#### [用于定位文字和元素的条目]
###
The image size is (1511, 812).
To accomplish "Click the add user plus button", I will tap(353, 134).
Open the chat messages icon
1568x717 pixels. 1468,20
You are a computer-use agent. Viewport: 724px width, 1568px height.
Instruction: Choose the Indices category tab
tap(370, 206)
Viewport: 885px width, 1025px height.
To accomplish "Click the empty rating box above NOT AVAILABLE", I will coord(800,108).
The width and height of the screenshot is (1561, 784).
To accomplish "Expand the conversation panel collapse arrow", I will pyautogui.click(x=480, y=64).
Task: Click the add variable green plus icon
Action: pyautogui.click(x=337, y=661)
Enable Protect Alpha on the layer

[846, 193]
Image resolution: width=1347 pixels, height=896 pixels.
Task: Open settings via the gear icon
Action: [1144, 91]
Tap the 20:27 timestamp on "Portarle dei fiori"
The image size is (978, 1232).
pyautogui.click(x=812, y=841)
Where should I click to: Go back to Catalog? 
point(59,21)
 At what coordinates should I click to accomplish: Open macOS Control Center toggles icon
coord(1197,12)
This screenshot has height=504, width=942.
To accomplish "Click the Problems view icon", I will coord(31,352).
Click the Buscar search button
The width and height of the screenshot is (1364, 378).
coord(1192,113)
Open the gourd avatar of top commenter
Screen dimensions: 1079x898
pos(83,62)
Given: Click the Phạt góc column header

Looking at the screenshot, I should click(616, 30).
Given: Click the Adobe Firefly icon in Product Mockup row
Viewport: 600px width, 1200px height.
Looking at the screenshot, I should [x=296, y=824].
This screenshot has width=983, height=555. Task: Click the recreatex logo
###
#### [练习题目]
请改写上面所有记录，把“Viewport”都换成“Screen”，其他内容一律不动。

#### [结果]
The image size is (1511, 812).
To accomplish "Click the add user plus button", I will tap(353, 134).
Open the chat messages icon
1568x717 pixels. 1468,20
You are a computer-use agent. Screen: 724px width, 1568px height.
Instruction: Choose the Indices category tab
tap(370, 206)
Screen: 885px width, 1025px height.
To accomplish "Click the empty rating box above NOT AVAILABLE", I will coord(800,108).
The width and height of the screenshot is (1561, 784).
To accomplish "Expand the conversation panel collapse arrow", I will pyautogui.click(x=480, y=64).
Task: Click the add variable green plus icon
Action: pyautogui.click(x=337, y=661)
Enable Protect Alpha on the layer

[846, 193]
Image resolution: width=1347 pixels, height=896 pixels.
Task: Open settings via the gear icon
Action: [1144, 91]
Tap the 20:27 timestamp on "Portarle dei fiori"
The image size is (978, 1232).
pyautogui.click(x=812, y=841)
Where should I click to: Go back to Catalog? 
point(59,21)
 At what coordinates should I click to accomplish: Open macOS Control Center toggles icon
coord(1197,12)
This screenshot has height=504, width=942.
To accomplish "Click the Problems view icon", I will coord(31,352).
Click the Buscar search button
The width and height of the screenshot is (1364, 378).
coord(1192,113)
Open the gourd avatar of top commenter
Screen dimensions: 1079x898
pos(83,62)
Given: Click the Phạt góc column header

Looking at the screenshot, I should click(616, 30).
Given: Click the Adobe Firefly icon in Product Mockup row
Screen: 600px width, 1200px height.
Looking at the screenshot, I should [x=296, y=824].
This screenshot has width=983, height=555. Task: Click the recreatex logo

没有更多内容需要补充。